Stored data entries
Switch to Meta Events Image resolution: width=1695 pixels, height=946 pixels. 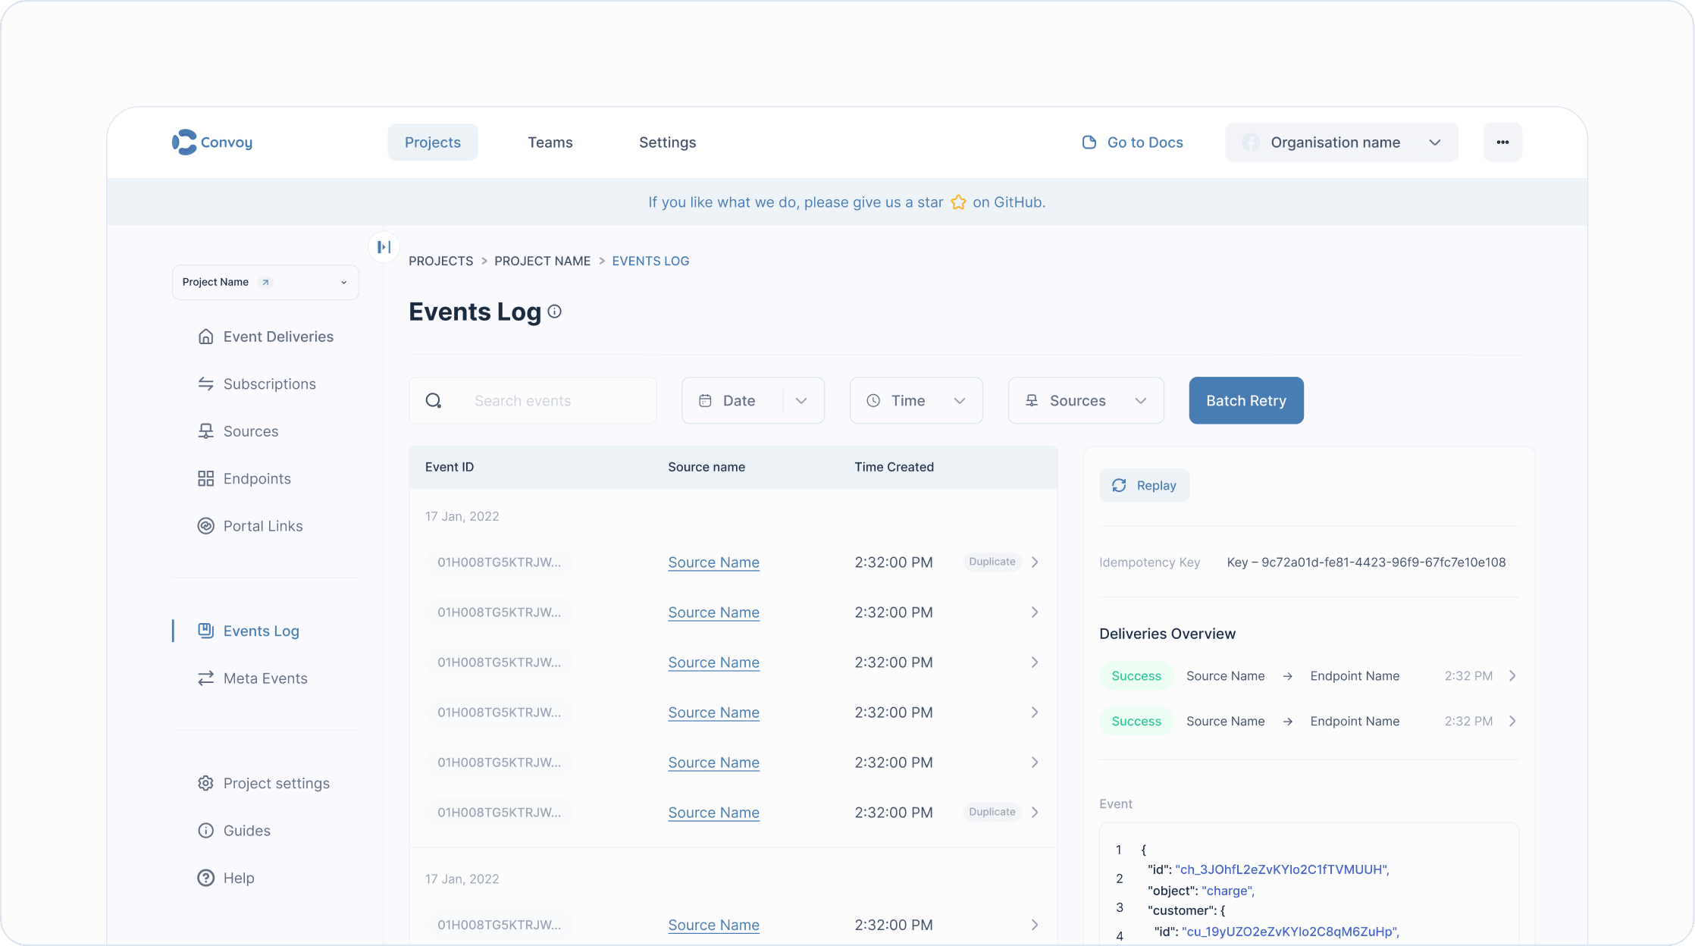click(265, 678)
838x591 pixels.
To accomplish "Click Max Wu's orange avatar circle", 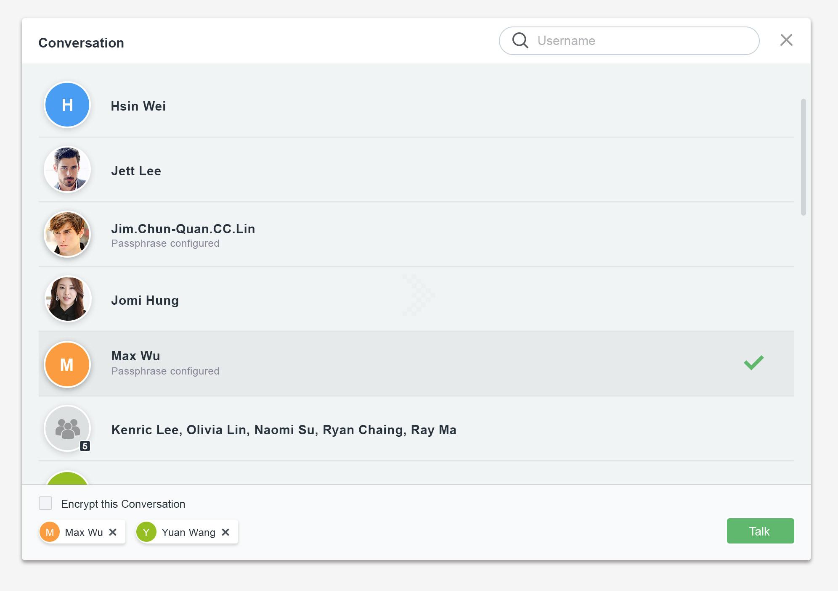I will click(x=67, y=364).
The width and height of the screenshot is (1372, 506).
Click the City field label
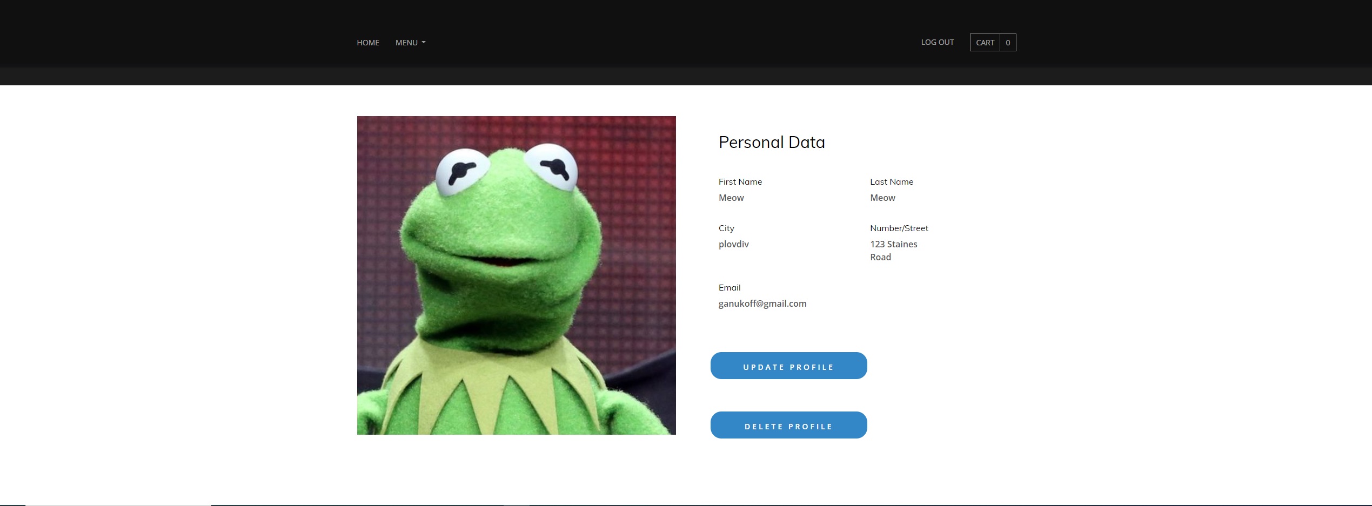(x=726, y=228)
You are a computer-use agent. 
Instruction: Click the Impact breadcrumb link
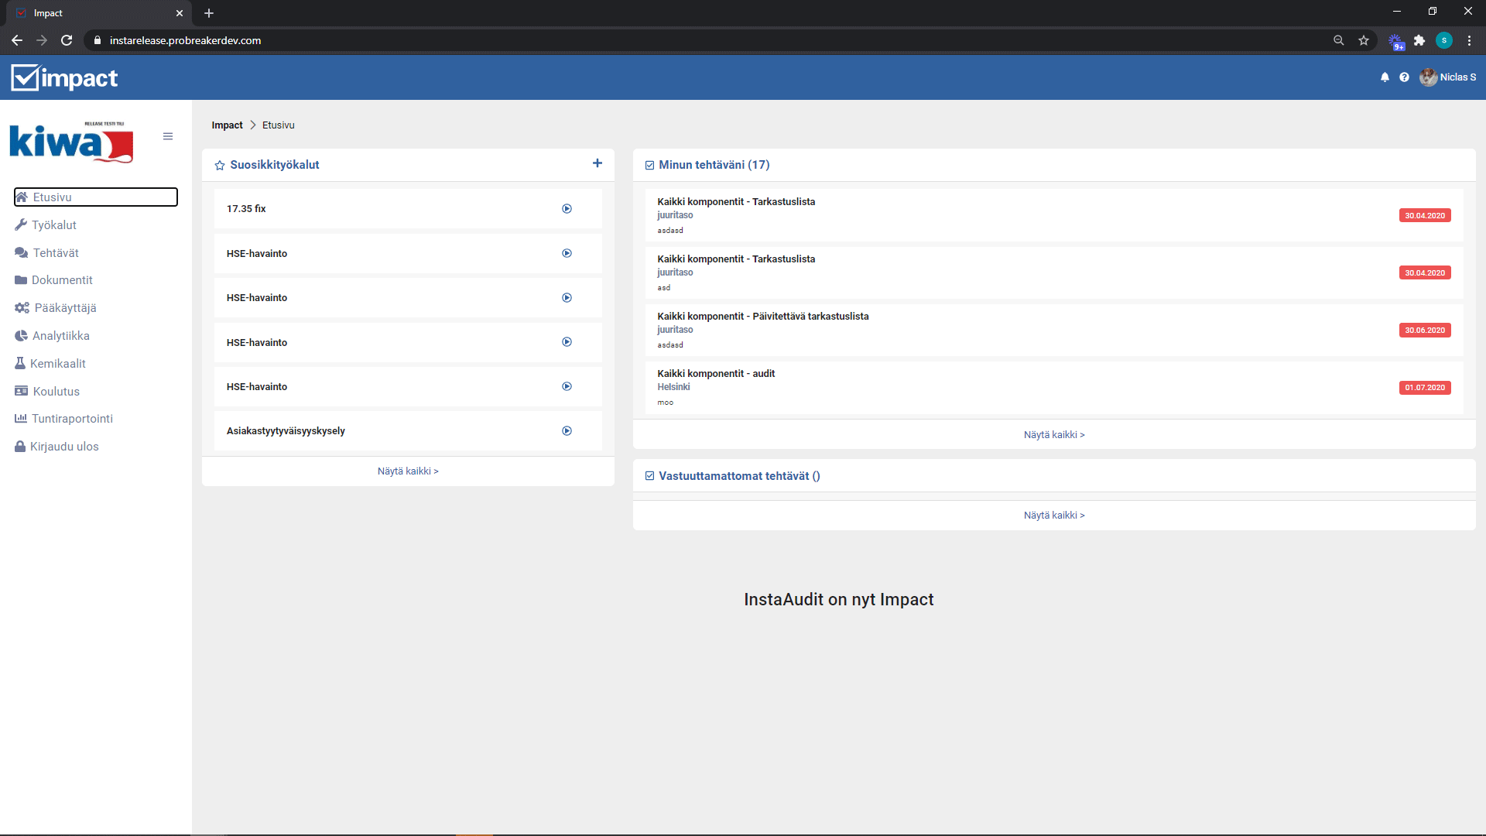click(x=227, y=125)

What you have to do:
Transcribe, word for word, the line holding "Click the City field label" and all lines after it in the entries above, ending with the last. Only those lines; no pictures.

Written answer:
Click the City field label
(x=726, y=228)
You are a computer-use agent. 
Instruction: Click the Impact breadcrumb link
click(x=227, y=125)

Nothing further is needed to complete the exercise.